There was no great tragedy in this. He was bored with his imagination because he had run through the repertoire of his fancies too often and so, slowly, his days grew more and more void of unrealities. Slowly also he turned to the tangible things around him. He contemplated proudly the details of his shell. It was a comforting shell. It fitted him snugly. It consisted of his friends, his home, his children, his borrowed ideas, his wife.
No outward change was to be noticed in Basine père when this happened. There was nothing to say that the process of evaporation had ended and that there was left an animate husk called Howard Basine; a husk that did not mourn at the knowledge of its emptiness but that accepted instead with piety and gratitude the presence of other husks, pleased and warmed to move among their empty companionships.
It was at this time that Basine proudly felt himself a worthwhile member of society and grew to smile with tolerant disdain upon all persons who busied themselves with the illusions he had overcome by the simple process of denying them life. He called them fools, scoundrels, lunatics and dreamers and he agreed with his friends that they were creatures engaged in filling the world with discomfort and error.

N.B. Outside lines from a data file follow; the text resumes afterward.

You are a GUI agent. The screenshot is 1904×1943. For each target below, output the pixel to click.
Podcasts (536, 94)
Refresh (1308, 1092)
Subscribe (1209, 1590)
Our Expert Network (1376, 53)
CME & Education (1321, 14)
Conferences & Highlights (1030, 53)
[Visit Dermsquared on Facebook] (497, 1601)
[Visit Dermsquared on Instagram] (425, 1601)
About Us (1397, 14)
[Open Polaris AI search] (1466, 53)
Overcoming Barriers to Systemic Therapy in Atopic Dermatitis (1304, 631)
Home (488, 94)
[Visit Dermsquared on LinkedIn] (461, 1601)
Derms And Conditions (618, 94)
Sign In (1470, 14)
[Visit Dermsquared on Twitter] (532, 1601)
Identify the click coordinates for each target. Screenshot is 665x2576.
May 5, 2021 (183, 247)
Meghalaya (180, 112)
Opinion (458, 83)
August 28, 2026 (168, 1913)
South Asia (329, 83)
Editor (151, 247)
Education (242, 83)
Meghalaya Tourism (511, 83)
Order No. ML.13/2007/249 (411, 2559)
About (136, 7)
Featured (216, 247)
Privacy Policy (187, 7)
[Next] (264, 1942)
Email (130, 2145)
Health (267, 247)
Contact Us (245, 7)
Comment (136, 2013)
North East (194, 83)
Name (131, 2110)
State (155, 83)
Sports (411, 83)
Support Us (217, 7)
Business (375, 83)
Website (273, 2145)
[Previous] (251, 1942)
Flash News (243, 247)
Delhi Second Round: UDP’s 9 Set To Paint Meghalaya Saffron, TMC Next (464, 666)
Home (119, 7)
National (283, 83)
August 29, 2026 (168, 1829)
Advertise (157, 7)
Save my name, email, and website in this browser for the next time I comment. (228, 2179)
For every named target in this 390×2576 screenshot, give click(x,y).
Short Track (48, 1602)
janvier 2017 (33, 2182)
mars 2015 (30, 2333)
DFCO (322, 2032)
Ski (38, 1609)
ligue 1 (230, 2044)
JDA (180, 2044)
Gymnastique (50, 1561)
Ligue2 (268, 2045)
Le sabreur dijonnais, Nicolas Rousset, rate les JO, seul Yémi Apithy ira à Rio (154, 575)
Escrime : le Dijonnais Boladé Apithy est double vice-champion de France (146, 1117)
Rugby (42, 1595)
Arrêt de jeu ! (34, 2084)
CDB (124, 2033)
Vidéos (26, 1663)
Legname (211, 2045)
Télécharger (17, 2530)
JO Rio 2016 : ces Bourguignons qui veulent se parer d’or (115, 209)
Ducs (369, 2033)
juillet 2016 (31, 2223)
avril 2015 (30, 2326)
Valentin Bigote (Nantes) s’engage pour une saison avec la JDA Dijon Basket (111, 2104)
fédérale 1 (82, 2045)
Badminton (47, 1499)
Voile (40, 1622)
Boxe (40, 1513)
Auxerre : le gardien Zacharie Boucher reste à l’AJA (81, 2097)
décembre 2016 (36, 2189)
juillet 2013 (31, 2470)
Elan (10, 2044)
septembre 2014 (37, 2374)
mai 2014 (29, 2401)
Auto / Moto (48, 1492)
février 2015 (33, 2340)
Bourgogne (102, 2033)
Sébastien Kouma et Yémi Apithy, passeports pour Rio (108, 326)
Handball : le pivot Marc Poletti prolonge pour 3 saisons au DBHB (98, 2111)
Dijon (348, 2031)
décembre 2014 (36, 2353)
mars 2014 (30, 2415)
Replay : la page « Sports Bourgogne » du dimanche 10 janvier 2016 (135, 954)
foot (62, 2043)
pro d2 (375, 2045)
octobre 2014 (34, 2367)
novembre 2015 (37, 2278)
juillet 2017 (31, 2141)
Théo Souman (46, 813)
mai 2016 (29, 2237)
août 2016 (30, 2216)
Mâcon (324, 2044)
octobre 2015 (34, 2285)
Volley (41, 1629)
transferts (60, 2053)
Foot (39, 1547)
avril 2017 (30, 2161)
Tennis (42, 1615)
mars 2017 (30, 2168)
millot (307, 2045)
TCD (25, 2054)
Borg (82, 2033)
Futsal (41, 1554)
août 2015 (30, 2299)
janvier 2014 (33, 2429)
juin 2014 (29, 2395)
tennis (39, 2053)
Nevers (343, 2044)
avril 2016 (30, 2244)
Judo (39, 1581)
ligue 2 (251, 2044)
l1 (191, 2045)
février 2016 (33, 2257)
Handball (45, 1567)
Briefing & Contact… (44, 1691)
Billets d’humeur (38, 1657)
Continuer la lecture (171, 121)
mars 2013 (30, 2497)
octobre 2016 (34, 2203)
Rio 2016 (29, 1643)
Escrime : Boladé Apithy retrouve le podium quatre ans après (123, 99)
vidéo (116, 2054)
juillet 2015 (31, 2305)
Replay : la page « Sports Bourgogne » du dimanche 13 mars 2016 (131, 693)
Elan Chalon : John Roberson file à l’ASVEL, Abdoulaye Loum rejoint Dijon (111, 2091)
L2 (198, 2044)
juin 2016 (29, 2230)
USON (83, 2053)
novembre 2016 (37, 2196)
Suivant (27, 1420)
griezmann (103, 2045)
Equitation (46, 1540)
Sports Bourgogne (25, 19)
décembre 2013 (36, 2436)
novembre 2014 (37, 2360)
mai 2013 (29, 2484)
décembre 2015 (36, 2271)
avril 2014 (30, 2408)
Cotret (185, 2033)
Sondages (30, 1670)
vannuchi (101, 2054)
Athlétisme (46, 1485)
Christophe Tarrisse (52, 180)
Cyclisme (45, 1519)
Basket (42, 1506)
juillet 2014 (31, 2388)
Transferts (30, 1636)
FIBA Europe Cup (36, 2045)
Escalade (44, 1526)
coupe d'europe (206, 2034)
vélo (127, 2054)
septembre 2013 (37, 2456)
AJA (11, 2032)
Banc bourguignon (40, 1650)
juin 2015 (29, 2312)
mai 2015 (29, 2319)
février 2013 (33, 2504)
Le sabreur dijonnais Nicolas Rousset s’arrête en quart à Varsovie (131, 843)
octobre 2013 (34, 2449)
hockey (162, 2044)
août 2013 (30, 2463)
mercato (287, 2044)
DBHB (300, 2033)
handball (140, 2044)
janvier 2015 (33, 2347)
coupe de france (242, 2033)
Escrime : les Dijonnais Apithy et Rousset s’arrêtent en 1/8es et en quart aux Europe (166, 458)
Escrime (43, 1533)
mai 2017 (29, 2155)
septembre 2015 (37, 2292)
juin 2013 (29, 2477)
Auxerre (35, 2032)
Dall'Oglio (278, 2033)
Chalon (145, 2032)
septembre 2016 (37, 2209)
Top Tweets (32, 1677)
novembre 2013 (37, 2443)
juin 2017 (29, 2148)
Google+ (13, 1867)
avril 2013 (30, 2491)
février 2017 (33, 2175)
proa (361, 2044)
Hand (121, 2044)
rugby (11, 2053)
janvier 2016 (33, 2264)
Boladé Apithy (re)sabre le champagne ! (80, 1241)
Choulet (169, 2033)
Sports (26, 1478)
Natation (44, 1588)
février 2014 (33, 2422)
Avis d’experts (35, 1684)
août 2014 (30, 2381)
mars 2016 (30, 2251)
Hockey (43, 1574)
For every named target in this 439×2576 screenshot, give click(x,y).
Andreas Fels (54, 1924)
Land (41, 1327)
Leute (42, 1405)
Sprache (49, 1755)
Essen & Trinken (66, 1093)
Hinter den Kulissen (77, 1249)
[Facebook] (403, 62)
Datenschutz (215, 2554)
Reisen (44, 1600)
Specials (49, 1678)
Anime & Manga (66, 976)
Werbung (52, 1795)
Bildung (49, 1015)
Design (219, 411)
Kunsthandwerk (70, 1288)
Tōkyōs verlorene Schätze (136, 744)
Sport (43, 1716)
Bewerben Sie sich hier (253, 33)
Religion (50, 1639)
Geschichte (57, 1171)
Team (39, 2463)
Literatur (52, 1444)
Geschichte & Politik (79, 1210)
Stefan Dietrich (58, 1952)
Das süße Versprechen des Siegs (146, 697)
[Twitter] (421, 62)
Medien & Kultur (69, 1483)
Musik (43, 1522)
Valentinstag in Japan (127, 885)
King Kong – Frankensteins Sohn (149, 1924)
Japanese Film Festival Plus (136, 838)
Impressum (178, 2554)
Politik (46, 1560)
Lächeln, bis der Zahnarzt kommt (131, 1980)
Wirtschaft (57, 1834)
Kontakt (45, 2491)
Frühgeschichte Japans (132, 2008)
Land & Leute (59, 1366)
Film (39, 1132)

His dislike for them did not make him unhappy for he was content in the flattering knowledge that most people, everybody he knew and whose opinion he valued, were like himself. His thoughts were nearly everybody's thoughts and his life was like everybody's life. There was a sense of strength, even satisfaction in this. He relapsed gracefully into a quiet emptiness out of which he was able to derive final embalming fluid for his vanity by pitying the distractions and unrest of others.